In the 1960s, we had Latent Trait Analysis (Birnbaum, A., in Lord & Novack, 1968); in the 1970s, Darrell Bock lobbied for a new label ‘Item Response Theory’ (IRT) as more descriptive of what was actually going on. He was right about conventional psychometric practice in the US; he was wrong for condoning it as the reasonable thing to do. I am uncertain in what sense he used the word ‘theory’. We don’t seem to be talking about “a well-confirmed explanation of nature, in a way consistent with scientific method, and fulfilling the criteria required by modern science.” Maybe a theory of measurement would be better than a theory of item responses.
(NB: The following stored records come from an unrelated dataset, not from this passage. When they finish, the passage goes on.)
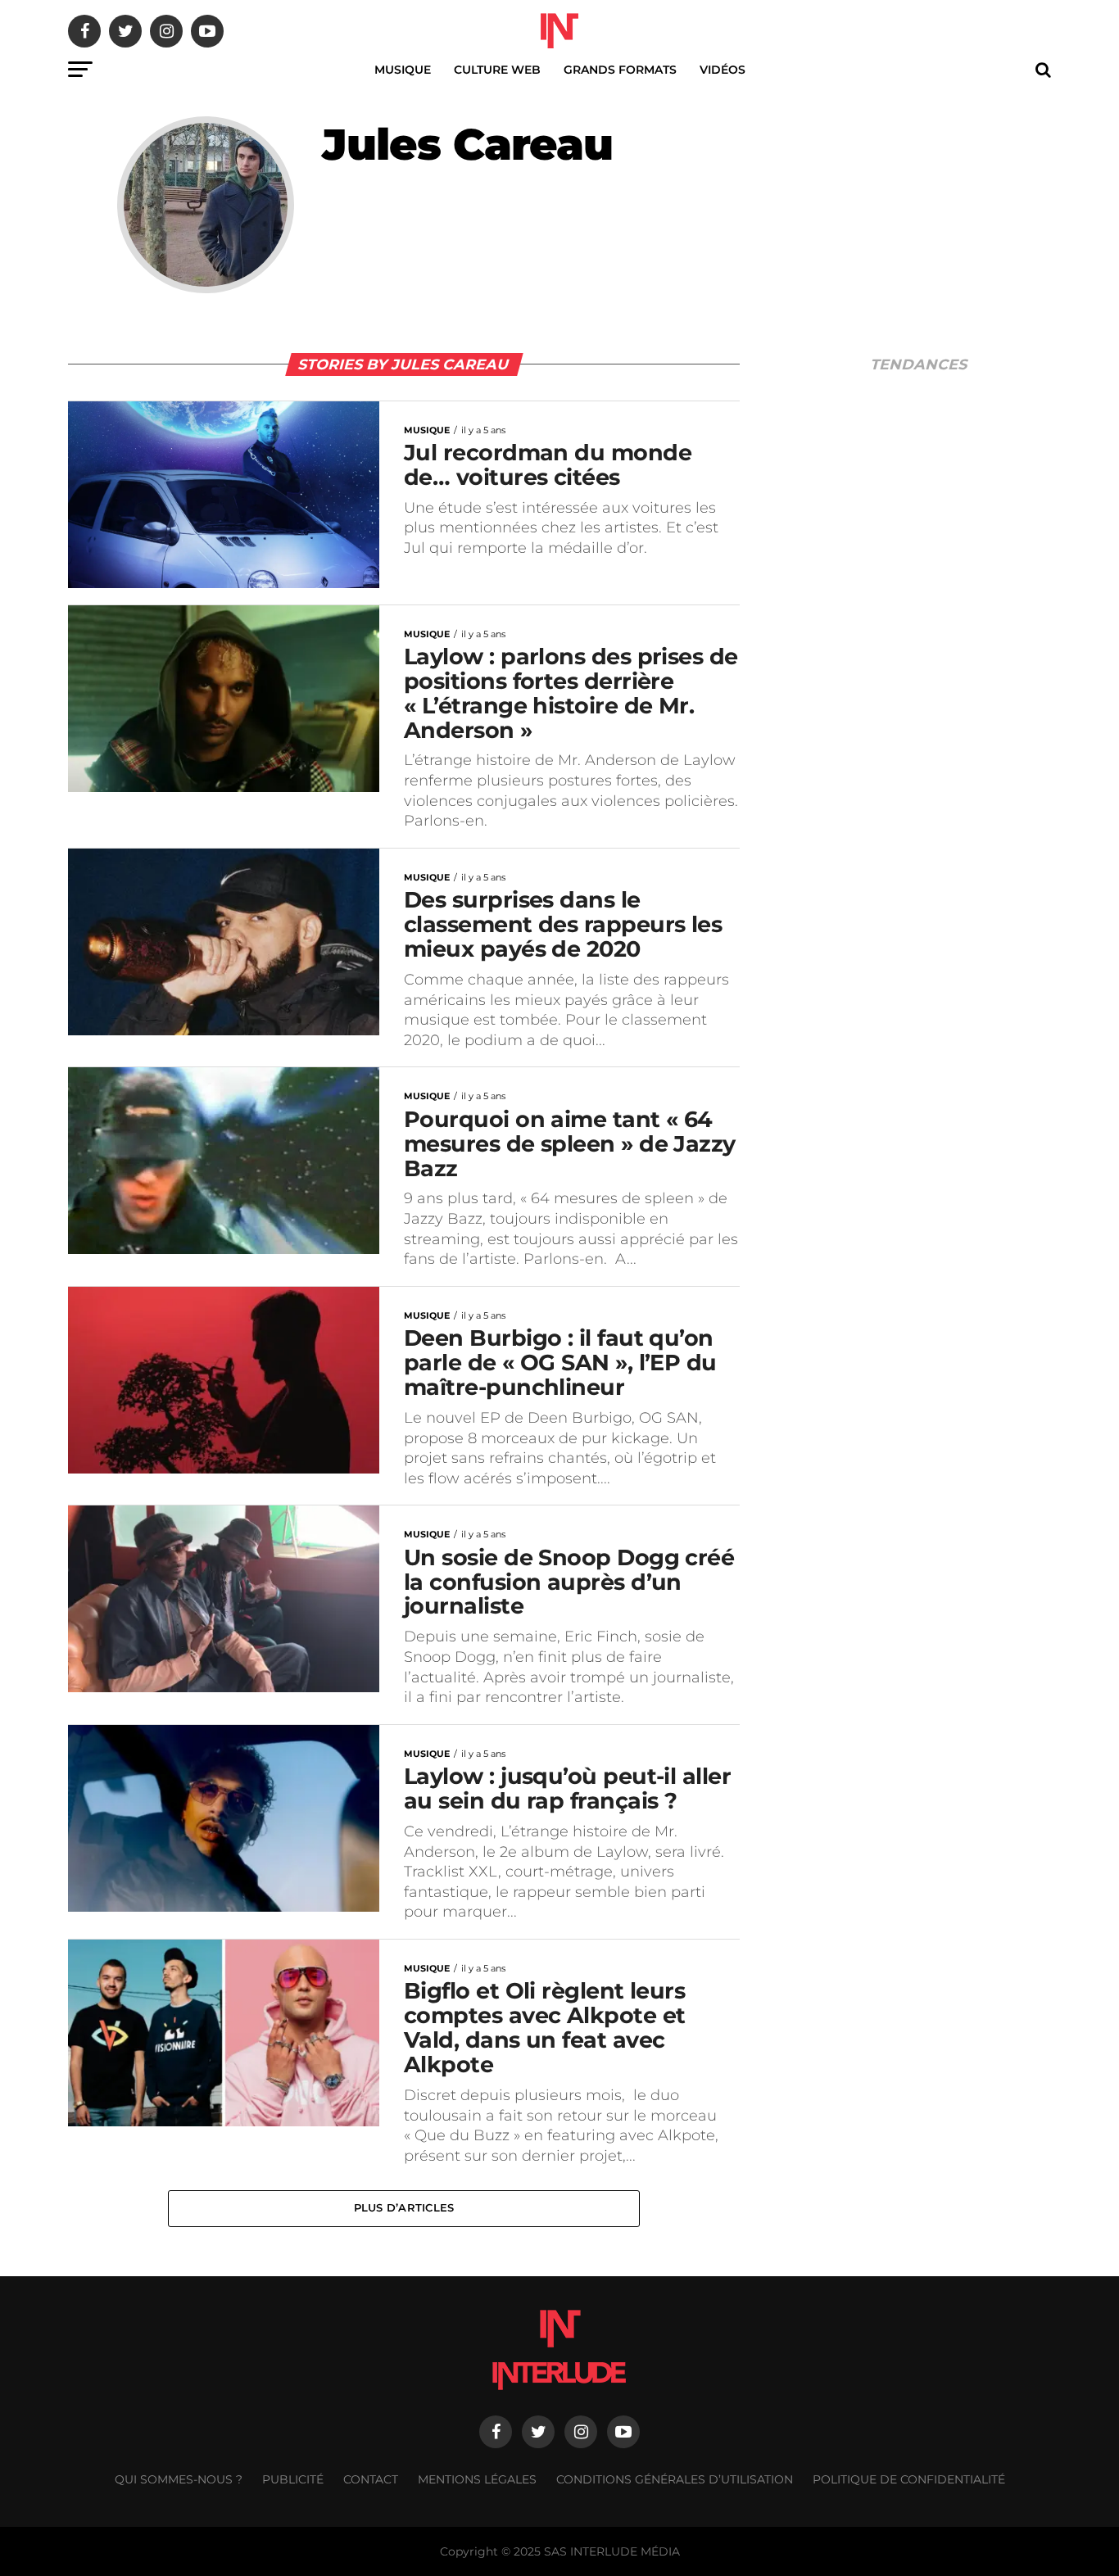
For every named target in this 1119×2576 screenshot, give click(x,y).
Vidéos (722, 69)
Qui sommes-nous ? (178, 2479)
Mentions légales (477, 2479)
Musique (402, 69)
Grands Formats (620, 69)
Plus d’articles (404, 2208)
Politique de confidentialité (909, 2479)
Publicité (293, 2479)
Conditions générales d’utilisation (674, 2479)
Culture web (497, 69)
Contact (370, 2479)
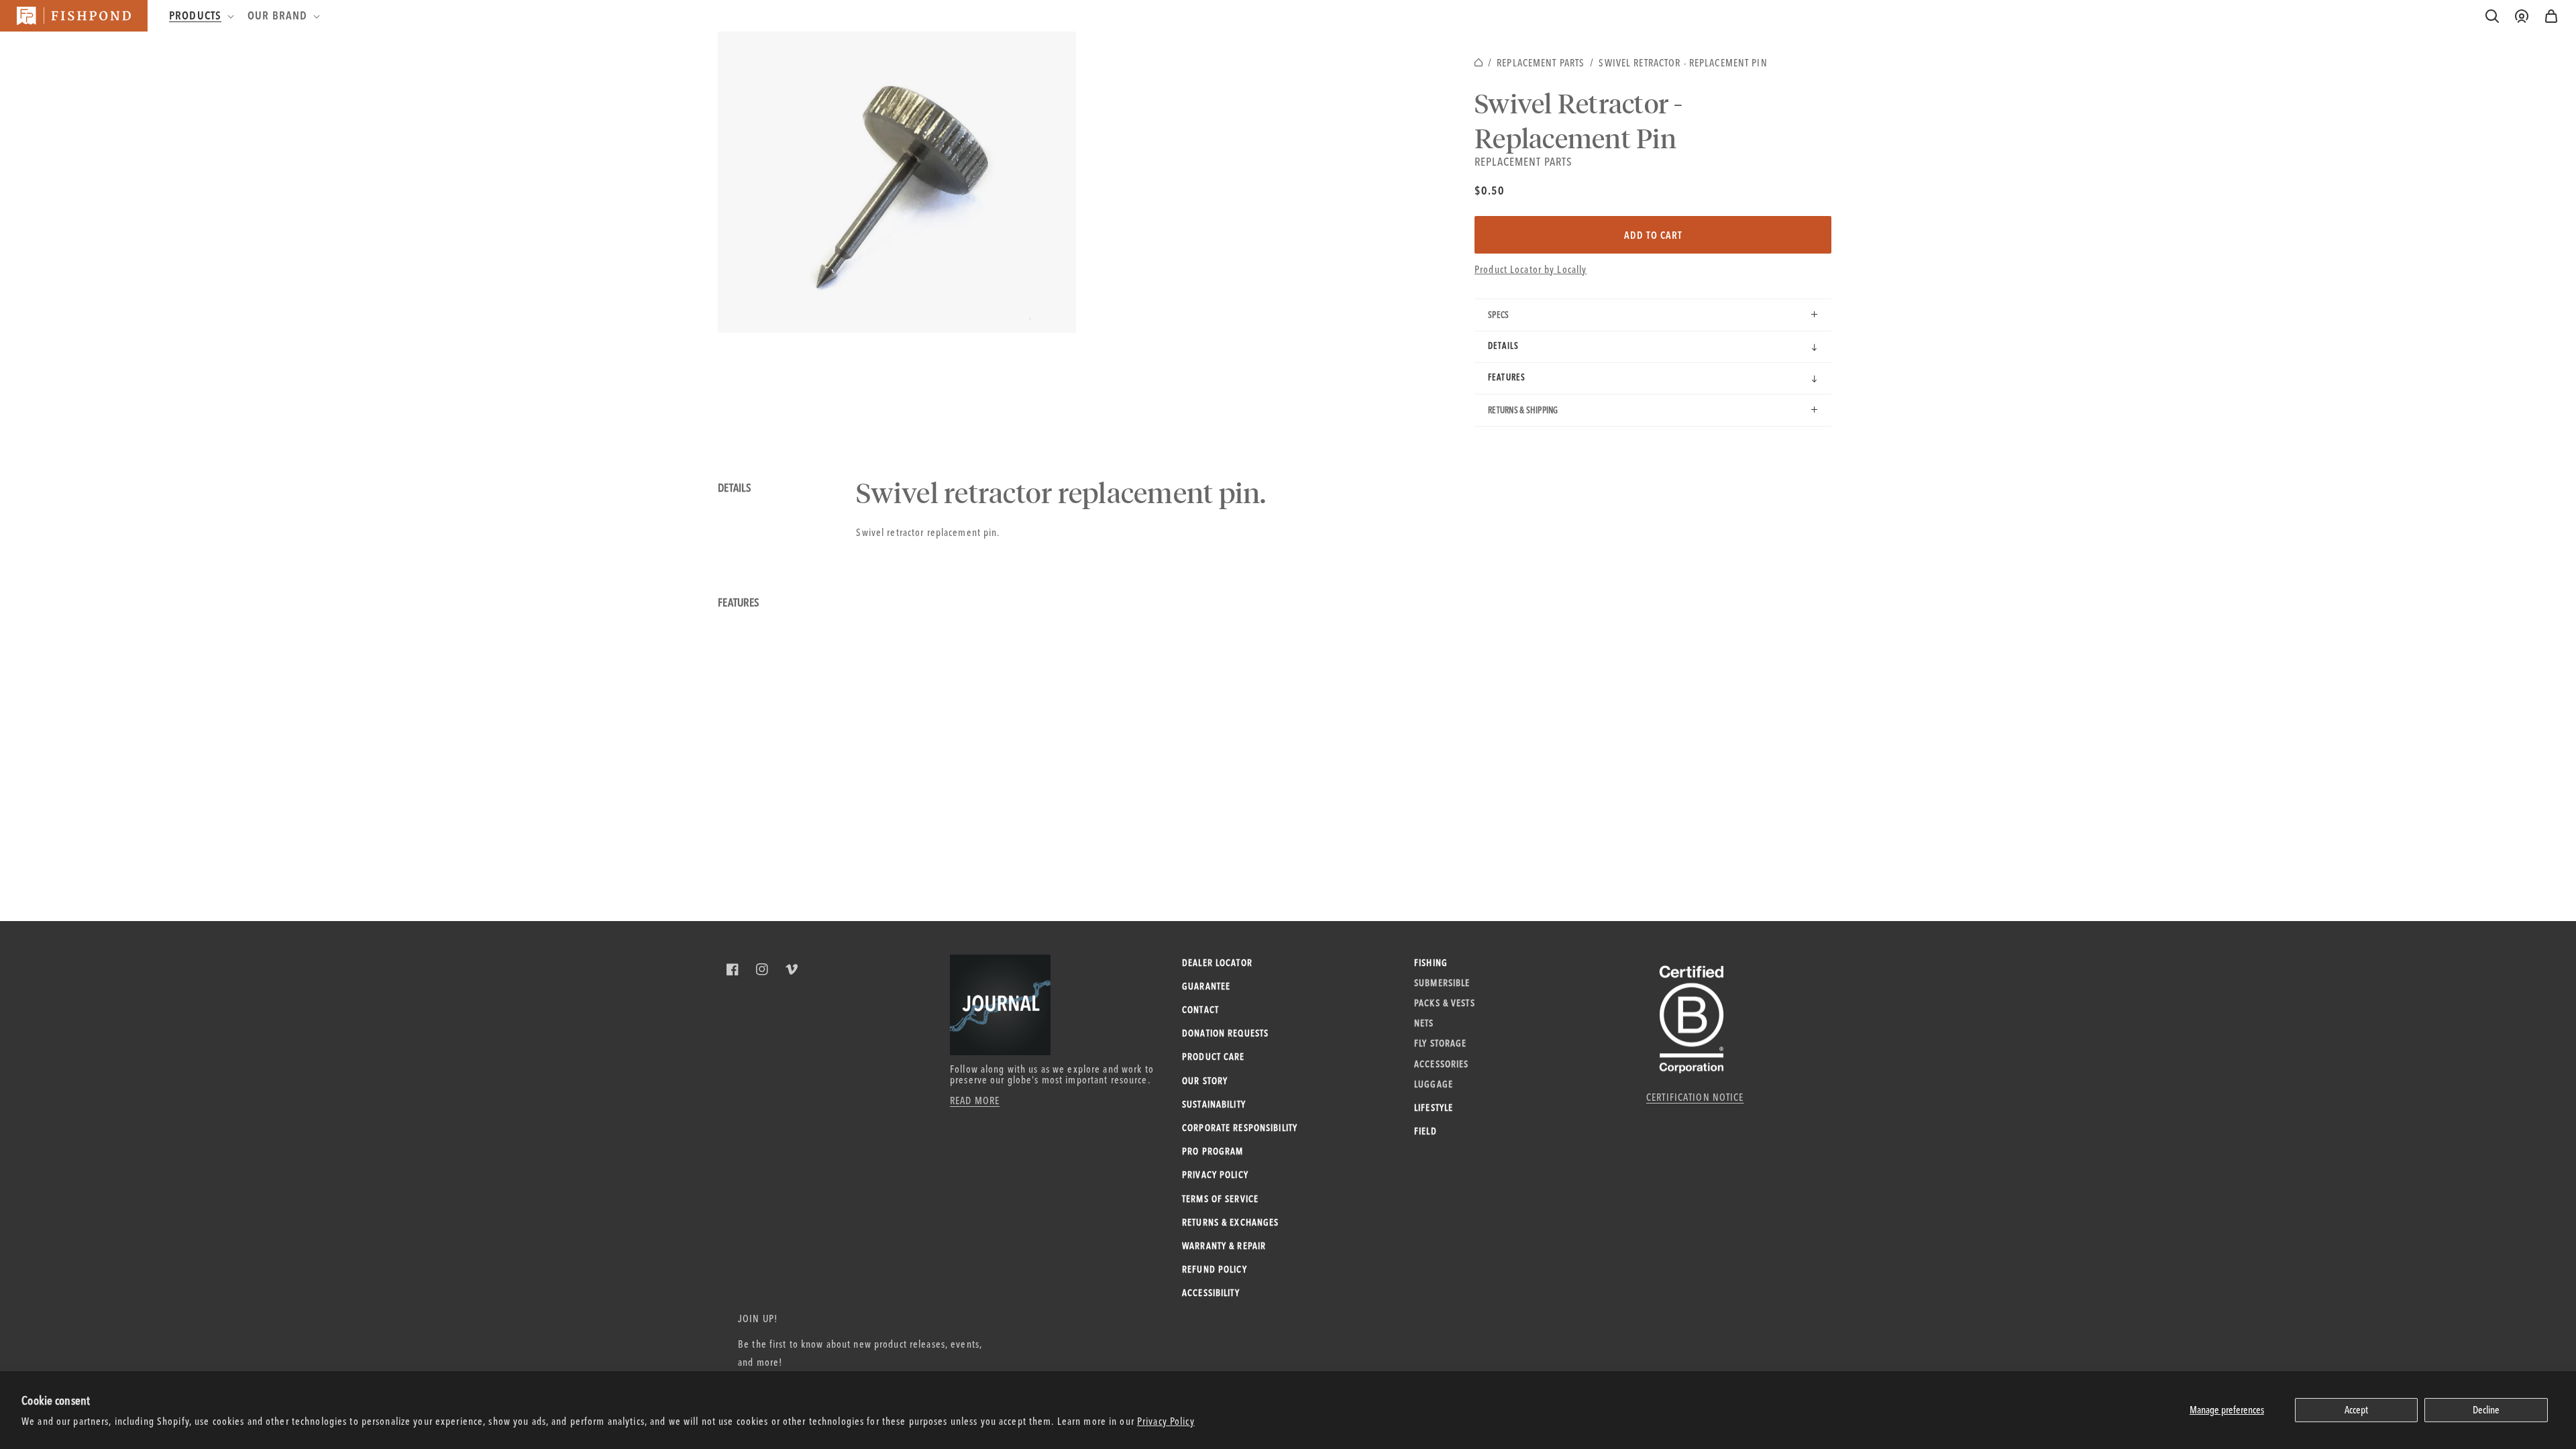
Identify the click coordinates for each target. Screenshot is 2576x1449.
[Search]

The ‘item response matrix’ is a means to an end. It is nothing more or less than rows and columns of ones and zeros recording which students answered which items correctly and which incorrectly.[1] It is certainly useful in the classroom for grading students and culling items; however, it is population dependent, and therefore scientifically rather uninteresting, like correlations and factor analysis. My interest in it is to harvest whatever the matrix can tell me about some underlying aspect of students.
The focus of IRT is estimate parameters to “best explain” the ones and zeros. “Explain” is used here in the rather sterile statistical sense of ‘minimize the residual errors’, which has long been a respectable activity in statistical practice. Once IRTists are done with their model estimation, the ‘tests of fit’ are typically likelihood ratio tests, which are relevant to the question, “Have we included enough parameters and built a big enough model?” and less relevant to “Why didn’t that item work?” or “Why did these students miss those items?”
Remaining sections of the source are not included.